En sens contraire, l'amour et la joie, passions du concupiscible, diffèrent spécifiquement. Et pourtant elles ne sont pas contraires l'une à l'autre ; bien plus, l'une est cause de l'autre. Il y a donc des passions appartenant à la même puissance, qui diffèrent quant à l'espèce et ne sont pas contraires entre elles.
Réponse
Les passions diffèrent selon leurs principes actifs ou moteurs, qui sont leurs objets. Or la différence des moteurs peut être considérée à un double point de vue : au point de vue de l'espèce ou de la nature des moteurs eux-mêmes, comme lorsque l'on distingue le feu de l'eau, ou bien au point de vue de leur puissance active. De plus, la différence des causes actives ou motrices quant à la puissance de mouvoir, peut être comparée, quand il s'agit des passions de l'âme, à celles qui existent dans les agents naturels. En effet, tout moteur attire à lui le patient en quelque sorte, ou le rejette. Quand il l'attire, il produit en lui trois effets : 1° Il communique une inclination vers lui ou une aptitude à tendre vers lui ; ainsi un corps léger qui se trouve en haut, donne au corps qu'il engendre la légèreté par laquelle celui-ci a une inclination ou une aptitude à être en haut. 2° Si le corps engendré est hors de son lieu propre, le moteur lui donne de se mouvoir vers ce lieu. 3° Il lui donne de se reposer lorsqu'il est parvenu à son lieu ; car c'est en vertu de la même cause qu'on se repose en son lieu et qu'on était en mouvement vers lui. Il en va symétriquement de même pour une cause de répulsion.
Or, dans les mouvements de l'appétit, le bien possède comme une force attractive, et le mal comme une force répulsive. Donc : 1° Le bien produit dans la puissance affective une sorte d'inclination ou d'aptitude au bien, une connaturalité avec lui ; c'est la passion de l'amour, qui a pour contraire la haine du côté du mal. 2° Si le bien n'est pas encore possédé, il donne à l'appétit du mouvement pour lui faire atteindre le bien qu'il aime, et cela ressortit à la passion du désir ou convoitise. À l'opposite, dans l'ordre du mal, on aura la fuite ou aversion. 3° Lorsque le bien est obtenu, il donne à l'appétit un certain repos en lui, qui a nom délectation ou joie.
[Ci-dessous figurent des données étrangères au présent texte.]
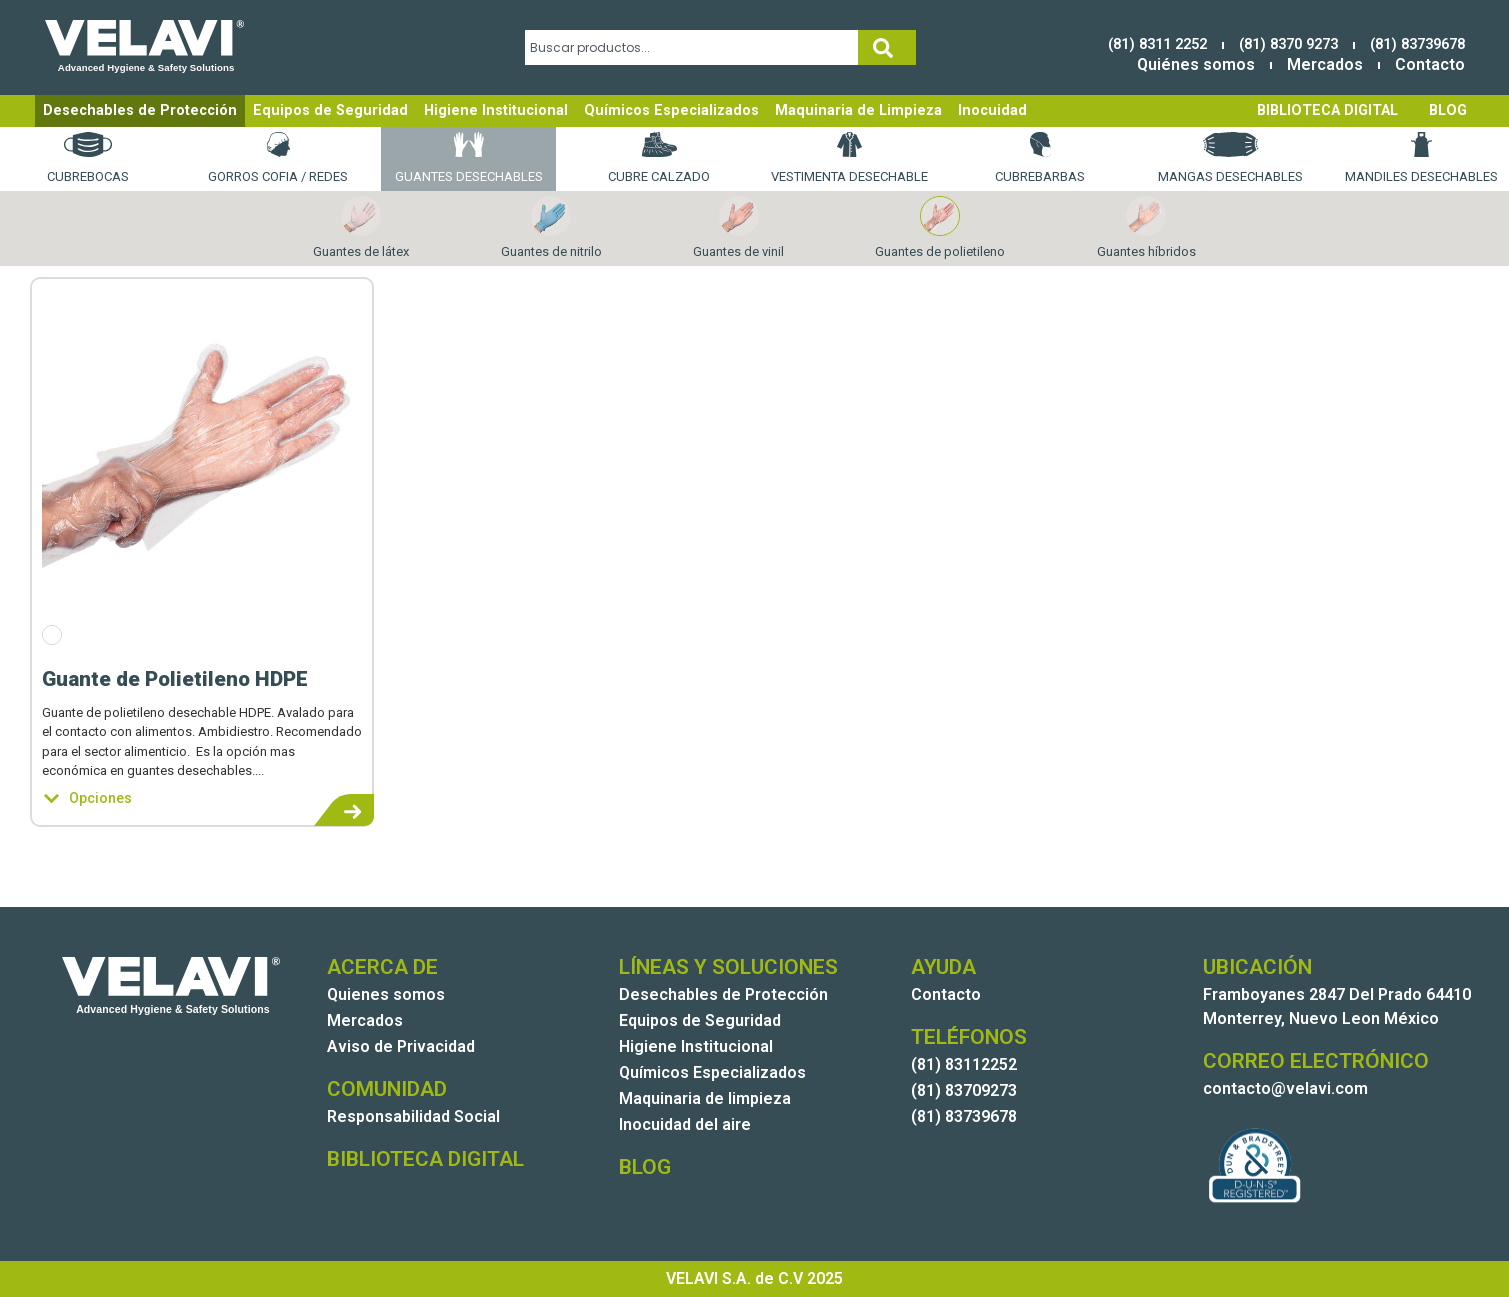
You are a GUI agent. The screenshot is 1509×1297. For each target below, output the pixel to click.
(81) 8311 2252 (1157, 44)
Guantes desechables (469, 158)
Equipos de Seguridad (330, 110)
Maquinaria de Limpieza (858, 110)
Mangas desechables (1230, 158)
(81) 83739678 (1417, 44)
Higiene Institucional (496, 110)
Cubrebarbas (1040, 158)
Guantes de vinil (738, 227)
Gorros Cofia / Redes (278, 158)
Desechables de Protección (140, 110)
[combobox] (691, 47)
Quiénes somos (1196, 64)
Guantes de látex (361, 227)
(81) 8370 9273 (1288, 44)
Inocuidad (992, 110)
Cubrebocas (88, 158)
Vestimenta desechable (849, 158)
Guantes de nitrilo (551, 227)
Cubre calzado (659, 158)
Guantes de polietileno (940, 227)
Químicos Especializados (671, 110)
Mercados (1325, 64)
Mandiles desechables (1421, 158)
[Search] (887, 47)
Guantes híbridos (1146, 227)
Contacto (1430, 64)
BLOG (1448, 110)
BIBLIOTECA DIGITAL (1327, 110)
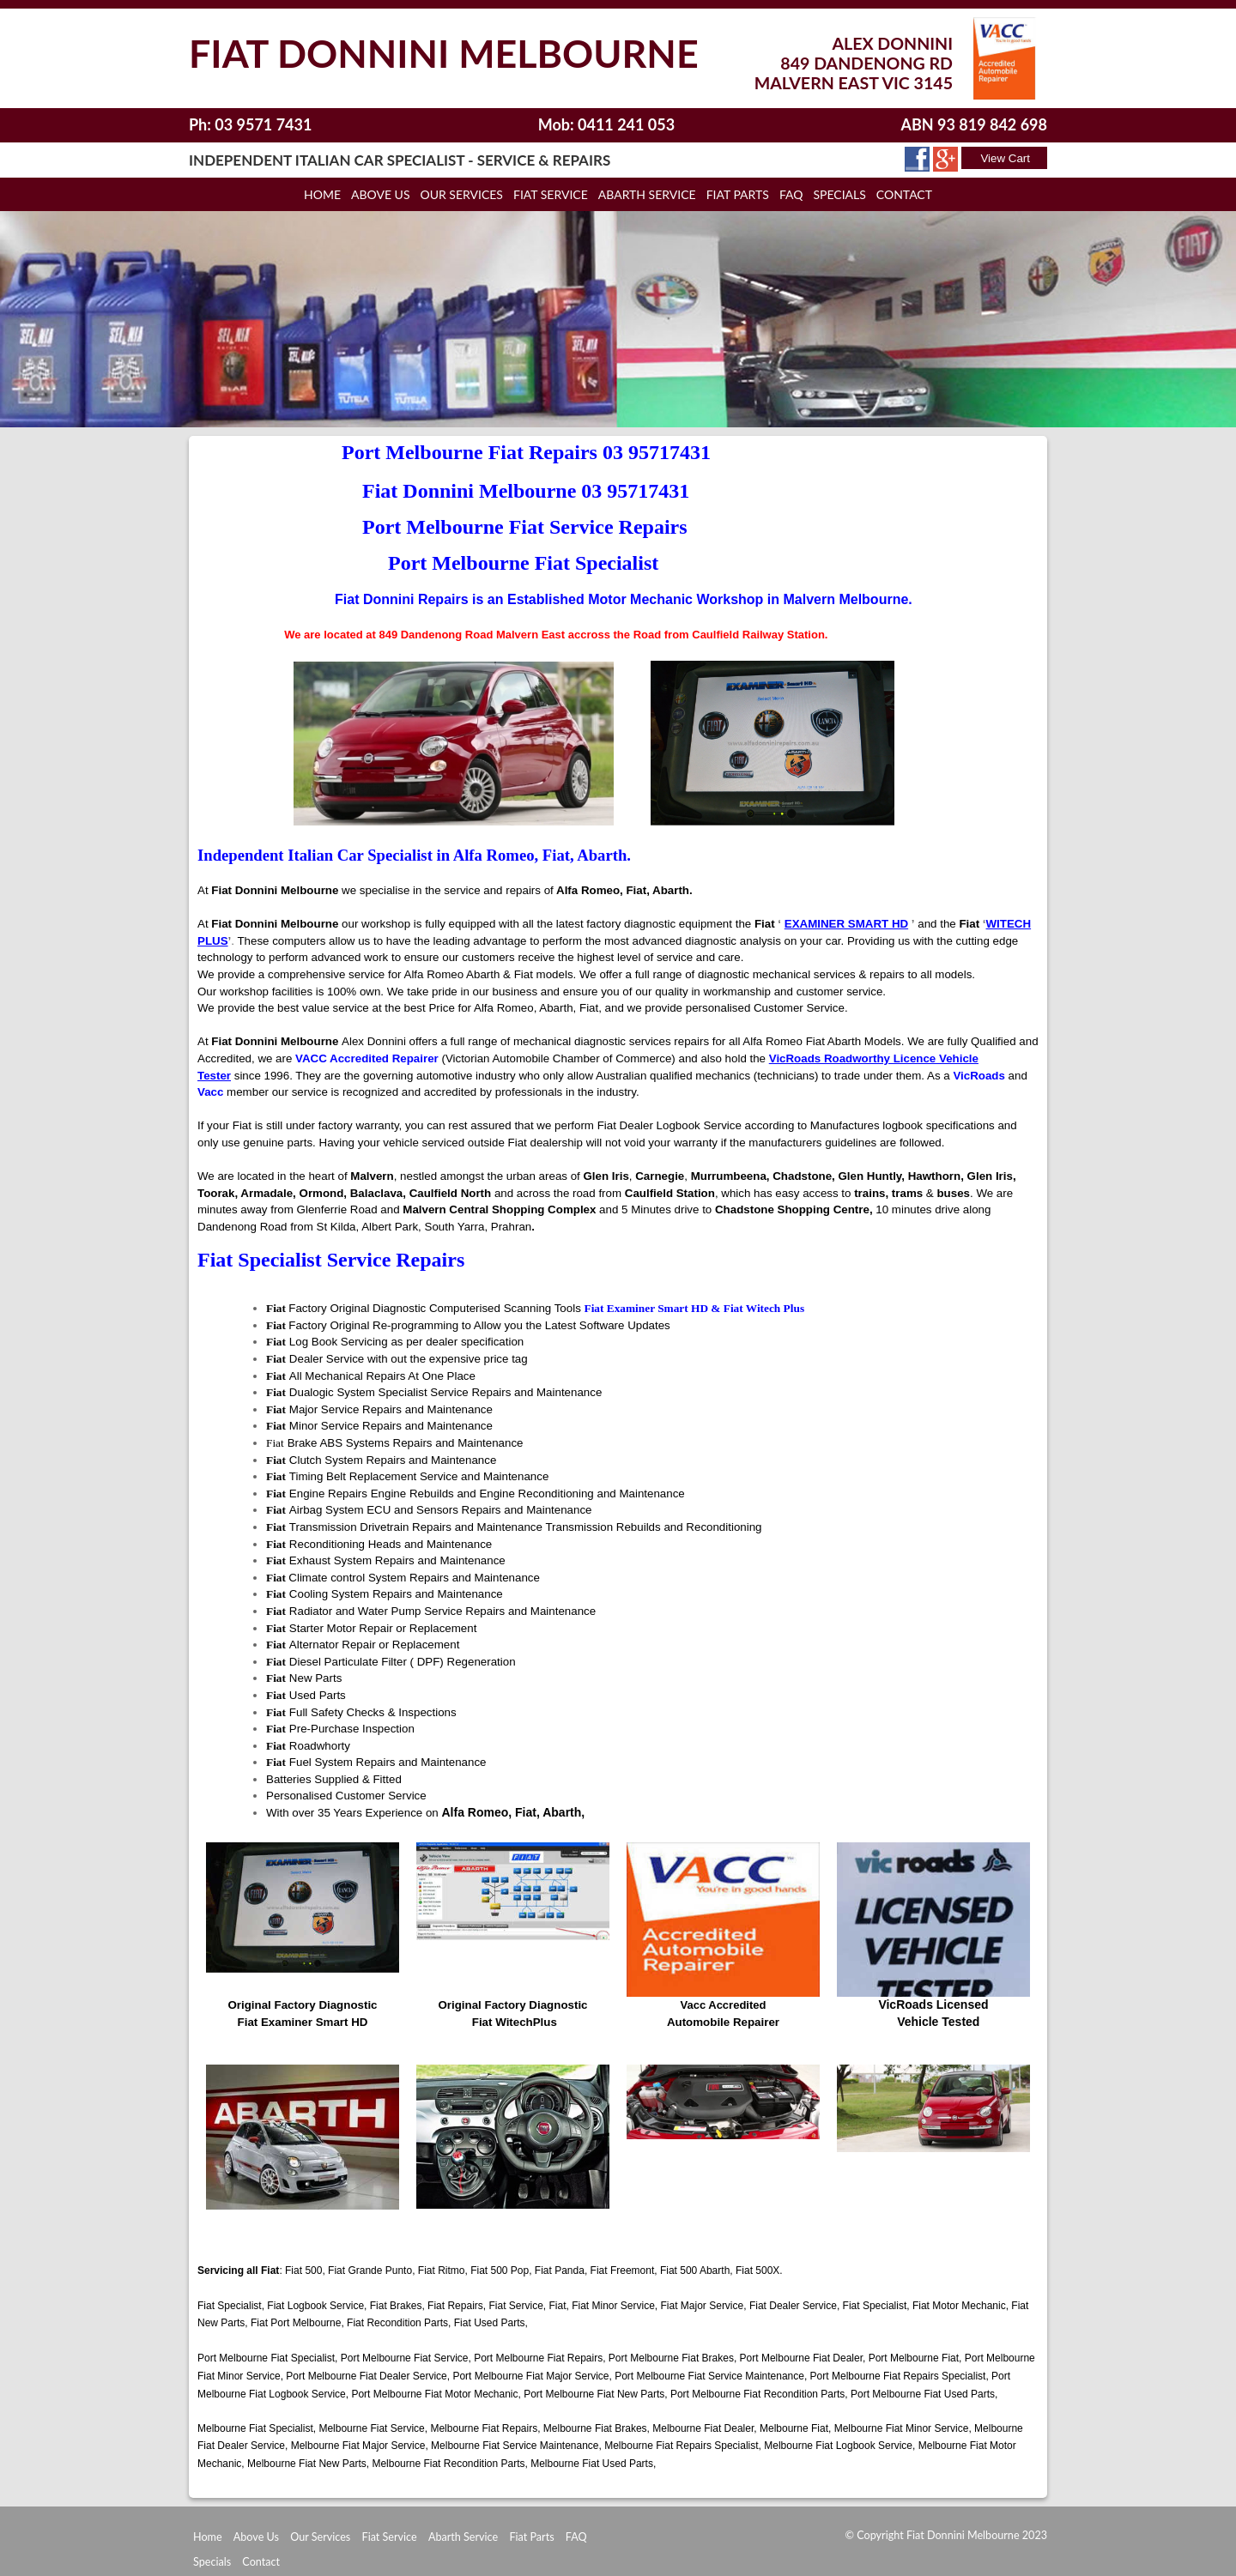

A quoi s'opposent, du côté du mal, la douleur ou tristesse.
Dans les passions de l'irascible est présupposé l'aptitude ou inclination à poursuivre le bien ou à fuir le mal, laquelle appartient au concupiscible, qui vise le bien ou le mal considérés absolument. A l'égard du bien non encore atteint, nous avons l'espoir et le désespoir ; à l'égard du mal non encore présent, la crainte et l'audace. Il n'y a pas, dans l'irascible, de passion qui ait rapport au bien possédé, car ce bien, nous l'avons dit, ne présente plus de difficulté. Mais le mal immédiatement présent déclenche la passion de colère.
On voit ainsi que, dans le concupiscible, il existe trois couples de passions : l'amour et la haine, le désir et l'aversion, la joie et la tristesse. Il y a aussi trois groupes dans l'irascible : l'espoir et le désespoir, la crainte et l'audace, enfin la colère, qui n'a pas de passion contraire. En tout, onze passions d'espèces différentes : six dans le concupiscible et cinq dans l'irascible. En dehors de ces onze, il n'y a pas d'autre passion de l'âme.
Tout cela donne la réponse aux objections.